Exercise: Every line of the entries below from the one containing "Open Jon Sofen's round author avatar" to the one containing "Viewport: 679px width, 542px height.", both ends included, must be written out exactly. No other line belongs in the answer.

Segment Open

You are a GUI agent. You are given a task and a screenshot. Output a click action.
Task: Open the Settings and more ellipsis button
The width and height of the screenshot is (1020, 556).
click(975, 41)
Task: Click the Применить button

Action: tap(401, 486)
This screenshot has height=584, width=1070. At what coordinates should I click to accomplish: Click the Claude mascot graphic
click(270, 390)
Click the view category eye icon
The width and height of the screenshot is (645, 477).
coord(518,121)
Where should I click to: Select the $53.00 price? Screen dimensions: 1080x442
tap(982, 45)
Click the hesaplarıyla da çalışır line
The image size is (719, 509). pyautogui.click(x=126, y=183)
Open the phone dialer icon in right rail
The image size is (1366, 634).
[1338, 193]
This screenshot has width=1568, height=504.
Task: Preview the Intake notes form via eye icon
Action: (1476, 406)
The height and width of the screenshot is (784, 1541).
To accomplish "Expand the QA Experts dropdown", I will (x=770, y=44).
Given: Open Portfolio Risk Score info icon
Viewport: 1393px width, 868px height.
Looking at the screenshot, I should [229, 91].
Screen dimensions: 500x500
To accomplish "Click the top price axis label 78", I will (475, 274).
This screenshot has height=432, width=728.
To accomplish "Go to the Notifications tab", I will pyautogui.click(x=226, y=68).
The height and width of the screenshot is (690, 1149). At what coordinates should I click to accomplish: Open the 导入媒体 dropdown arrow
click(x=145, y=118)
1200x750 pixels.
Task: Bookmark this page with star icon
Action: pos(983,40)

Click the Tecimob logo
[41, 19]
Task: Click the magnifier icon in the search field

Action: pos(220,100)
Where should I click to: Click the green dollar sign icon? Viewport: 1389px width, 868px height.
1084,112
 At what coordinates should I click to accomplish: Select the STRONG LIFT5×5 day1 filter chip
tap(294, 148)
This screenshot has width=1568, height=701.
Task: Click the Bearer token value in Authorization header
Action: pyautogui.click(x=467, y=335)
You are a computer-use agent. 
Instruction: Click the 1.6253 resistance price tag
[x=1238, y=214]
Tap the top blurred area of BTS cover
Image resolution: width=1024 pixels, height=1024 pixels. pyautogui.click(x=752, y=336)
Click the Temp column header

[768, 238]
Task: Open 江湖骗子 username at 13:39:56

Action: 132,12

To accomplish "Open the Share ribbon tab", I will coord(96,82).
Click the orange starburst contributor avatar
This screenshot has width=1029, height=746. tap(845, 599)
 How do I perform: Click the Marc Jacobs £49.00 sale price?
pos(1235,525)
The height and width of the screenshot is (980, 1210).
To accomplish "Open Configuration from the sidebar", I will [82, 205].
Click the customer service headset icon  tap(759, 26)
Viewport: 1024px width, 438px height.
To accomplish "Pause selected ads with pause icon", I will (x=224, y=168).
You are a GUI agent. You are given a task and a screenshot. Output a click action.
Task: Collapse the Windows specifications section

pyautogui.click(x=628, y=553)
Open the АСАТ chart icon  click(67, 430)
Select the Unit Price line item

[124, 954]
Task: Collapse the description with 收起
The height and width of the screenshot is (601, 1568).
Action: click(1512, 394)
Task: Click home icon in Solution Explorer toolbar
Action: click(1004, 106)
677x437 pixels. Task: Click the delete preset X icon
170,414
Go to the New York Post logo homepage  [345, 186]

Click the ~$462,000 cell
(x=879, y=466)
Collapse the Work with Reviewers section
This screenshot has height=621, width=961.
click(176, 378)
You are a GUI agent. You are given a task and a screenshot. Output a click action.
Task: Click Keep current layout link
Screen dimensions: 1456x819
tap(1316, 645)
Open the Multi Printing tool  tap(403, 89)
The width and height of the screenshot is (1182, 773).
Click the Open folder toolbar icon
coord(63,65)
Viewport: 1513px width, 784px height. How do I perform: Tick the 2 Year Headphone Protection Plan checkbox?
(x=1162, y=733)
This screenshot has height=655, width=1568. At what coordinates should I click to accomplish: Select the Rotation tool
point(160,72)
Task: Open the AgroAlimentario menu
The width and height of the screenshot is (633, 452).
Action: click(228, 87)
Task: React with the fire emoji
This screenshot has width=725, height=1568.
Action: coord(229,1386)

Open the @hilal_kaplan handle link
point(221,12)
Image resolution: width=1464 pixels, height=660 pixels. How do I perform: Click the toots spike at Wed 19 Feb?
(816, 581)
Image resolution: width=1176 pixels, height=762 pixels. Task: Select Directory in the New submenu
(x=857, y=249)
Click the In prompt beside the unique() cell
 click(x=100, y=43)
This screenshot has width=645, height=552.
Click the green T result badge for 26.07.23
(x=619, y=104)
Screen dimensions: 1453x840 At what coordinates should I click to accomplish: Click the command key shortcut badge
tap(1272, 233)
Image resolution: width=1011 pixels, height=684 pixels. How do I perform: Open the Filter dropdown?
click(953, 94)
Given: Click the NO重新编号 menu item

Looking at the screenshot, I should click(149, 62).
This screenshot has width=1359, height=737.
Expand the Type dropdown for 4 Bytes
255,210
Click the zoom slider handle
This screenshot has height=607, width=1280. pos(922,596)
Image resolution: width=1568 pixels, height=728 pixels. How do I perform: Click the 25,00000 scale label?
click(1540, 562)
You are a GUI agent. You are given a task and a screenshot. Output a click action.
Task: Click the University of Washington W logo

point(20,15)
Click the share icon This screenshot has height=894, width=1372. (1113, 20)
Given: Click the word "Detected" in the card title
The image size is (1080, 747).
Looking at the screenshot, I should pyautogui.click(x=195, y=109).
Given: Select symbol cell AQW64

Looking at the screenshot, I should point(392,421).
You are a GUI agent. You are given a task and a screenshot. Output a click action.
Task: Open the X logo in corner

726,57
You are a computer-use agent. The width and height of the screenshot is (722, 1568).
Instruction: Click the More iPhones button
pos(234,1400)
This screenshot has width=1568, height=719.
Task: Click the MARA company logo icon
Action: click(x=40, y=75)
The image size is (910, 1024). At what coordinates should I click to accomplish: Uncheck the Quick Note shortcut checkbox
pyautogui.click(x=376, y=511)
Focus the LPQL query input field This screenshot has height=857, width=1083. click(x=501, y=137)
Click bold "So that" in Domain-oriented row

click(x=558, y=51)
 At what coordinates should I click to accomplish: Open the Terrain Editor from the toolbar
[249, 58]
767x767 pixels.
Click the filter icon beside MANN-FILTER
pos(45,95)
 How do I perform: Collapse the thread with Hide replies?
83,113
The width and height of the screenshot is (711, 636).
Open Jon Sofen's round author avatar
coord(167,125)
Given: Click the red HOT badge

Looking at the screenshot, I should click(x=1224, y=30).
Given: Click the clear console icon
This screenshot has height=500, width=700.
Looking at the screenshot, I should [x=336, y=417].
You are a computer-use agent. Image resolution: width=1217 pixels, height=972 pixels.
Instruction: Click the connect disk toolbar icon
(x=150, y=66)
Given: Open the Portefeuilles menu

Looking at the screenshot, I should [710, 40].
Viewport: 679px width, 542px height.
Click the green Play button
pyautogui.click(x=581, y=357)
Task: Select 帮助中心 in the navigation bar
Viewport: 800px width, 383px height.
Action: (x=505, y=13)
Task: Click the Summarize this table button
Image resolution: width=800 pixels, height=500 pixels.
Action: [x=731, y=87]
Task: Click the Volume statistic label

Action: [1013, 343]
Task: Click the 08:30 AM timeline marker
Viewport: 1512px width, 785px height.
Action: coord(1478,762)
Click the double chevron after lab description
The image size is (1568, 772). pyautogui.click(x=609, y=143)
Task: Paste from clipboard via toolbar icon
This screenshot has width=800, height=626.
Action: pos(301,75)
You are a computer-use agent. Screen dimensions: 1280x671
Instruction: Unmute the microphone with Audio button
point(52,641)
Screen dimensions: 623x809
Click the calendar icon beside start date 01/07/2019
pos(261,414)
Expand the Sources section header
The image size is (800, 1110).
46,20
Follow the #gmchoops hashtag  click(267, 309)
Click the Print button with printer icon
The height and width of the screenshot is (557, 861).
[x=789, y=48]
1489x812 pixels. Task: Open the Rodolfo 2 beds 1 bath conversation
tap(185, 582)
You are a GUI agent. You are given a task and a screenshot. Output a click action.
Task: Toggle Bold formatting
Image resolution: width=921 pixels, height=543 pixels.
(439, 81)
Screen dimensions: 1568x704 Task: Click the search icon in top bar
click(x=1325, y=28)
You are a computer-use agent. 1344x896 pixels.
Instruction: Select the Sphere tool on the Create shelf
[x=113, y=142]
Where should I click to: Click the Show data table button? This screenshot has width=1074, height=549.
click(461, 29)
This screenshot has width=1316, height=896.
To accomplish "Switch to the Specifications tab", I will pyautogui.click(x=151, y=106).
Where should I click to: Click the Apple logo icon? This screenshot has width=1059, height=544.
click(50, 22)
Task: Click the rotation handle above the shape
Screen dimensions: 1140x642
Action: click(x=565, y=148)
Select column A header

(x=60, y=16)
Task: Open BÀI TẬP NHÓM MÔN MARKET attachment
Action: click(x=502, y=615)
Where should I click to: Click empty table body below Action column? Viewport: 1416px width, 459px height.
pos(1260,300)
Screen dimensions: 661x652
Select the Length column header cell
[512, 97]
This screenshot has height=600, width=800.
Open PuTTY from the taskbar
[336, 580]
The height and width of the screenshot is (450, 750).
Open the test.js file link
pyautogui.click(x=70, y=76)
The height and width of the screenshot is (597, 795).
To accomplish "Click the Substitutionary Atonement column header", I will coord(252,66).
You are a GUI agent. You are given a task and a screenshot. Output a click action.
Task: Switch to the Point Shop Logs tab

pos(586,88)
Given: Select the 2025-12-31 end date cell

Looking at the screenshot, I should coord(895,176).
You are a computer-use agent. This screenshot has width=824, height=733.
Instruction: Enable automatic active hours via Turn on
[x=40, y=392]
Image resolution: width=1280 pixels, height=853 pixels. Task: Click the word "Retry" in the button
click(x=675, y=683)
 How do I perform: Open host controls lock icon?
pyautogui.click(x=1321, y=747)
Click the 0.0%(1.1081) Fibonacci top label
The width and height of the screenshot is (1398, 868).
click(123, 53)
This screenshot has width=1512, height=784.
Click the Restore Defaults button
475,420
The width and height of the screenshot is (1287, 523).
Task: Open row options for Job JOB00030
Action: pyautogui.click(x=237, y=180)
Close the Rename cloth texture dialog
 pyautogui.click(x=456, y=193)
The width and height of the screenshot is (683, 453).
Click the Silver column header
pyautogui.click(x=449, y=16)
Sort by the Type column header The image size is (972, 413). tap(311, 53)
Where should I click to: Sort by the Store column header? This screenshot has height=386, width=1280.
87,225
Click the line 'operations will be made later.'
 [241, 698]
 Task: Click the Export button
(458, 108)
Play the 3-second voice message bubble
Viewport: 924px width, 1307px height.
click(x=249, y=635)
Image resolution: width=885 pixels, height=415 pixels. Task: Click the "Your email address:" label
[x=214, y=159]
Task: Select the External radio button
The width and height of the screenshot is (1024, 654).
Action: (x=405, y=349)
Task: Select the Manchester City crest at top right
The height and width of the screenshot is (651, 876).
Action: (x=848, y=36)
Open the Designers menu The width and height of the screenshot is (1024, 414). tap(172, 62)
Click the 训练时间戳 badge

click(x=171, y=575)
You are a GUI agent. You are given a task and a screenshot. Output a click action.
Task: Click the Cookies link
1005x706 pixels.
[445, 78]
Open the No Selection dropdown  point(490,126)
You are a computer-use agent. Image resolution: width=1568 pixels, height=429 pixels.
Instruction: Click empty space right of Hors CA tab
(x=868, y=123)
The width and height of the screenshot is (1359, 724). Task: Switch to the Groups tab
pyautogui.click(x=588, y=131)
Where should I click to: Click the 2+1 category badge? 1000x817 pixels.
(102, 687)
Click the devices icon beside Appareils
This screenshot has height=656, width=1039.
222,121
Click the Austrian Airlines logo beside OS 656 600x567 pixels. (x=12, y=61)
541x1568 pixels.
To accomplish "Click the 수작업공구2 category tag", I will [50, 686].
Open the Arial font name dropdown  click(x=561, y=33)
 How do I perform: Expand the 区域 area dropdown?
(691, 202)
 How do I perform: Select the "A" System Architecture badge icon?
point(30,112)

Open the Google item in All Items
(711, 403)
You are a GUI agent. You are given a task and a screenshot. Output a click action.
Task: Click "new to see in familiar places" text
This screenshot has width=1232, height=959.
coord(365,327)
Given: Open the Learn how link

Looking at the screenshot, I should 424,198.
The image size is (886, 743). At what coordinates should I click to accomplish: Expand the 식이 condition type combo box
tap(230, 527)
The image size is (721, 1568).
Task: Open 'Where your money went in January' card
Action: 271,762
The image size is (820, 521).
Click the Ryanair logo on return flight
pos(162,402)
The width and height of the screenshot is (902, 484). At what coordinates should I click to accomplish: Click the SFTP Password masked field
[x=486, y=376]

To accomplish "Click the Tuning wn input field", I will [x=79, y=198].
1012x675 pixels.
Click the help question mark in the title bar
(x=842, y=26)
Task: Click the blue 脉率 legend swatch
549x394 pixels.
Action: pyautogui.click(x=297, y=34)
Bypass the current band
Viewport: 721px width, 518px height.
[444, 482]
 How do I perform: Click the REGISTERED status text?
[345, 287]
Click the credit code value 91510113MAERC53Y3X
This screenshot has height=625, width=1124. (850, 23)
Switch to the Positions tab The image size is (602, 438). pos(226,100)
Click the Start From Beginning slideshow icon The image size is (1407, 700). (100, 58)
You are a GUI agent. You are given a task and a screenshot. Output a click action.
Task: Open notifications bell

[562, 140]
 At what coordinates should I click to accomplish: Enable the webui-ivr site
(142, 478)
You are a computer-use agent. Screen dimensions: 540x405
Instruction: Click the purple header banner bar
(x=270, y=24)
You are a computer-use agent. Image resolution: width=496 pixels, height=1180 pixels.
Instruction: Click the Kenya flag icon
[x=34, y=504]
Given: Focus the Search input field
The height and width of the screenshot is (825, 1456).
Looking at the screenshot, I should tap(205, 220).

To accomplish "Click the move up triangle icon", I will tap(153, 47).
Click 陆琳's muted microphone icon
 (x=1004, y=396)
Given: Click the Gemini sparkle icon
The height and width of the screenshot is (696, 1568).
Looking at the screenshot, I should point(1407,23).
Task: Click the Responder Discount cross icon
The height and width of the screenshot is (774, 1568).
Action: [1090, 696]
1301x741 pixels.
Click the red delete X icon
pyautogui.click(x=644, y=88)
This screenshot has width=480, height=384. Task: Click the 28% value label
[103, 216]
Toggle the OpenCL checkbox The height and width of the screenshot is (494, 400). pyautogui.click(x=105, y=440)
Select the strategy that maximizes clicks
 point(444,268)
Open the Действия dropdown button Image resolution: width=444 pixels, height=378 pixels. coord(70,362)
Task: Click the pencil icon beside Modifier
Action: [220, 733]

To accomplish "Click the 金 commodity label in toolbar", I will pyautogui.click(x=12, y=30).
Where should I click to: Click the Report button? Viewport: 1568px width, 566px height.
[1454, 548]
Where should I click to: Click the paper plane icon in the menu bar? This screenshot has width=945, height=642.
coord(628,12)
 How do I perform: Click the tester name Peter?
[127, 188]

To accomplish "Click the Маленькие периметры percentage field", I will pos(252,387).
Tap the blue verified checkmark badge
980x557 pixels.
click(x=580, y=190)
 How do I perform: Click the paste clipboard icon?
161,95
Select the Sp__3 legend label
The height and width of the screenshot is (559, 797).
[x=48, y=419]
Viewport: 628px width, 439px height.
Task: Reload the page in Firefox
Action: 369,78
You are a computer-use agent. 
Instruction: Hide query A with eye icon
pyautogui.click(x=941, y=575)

Segment Closed

Reply:
Open Jon Sofen's round author avatar
coord(167,125)
Given: Click the red HOT badge

Looking at the screenshot, I should click(x=1224, y=30).
Given: Click the clear console icon
This screenshot has height=500, width=700.
Looking at the screenshot, I should [x=336, y=417].
You are a computer-use agent. Image resolution: width=1217 pixels, height=972 pixels.
Instruction: Click the connect disk toolbar icon
(x=150, y=66)
Given: Open the Portefeuilles menu

Looking at the screenshot, I should [710, 40].
Viewport: 679px width, 542px height.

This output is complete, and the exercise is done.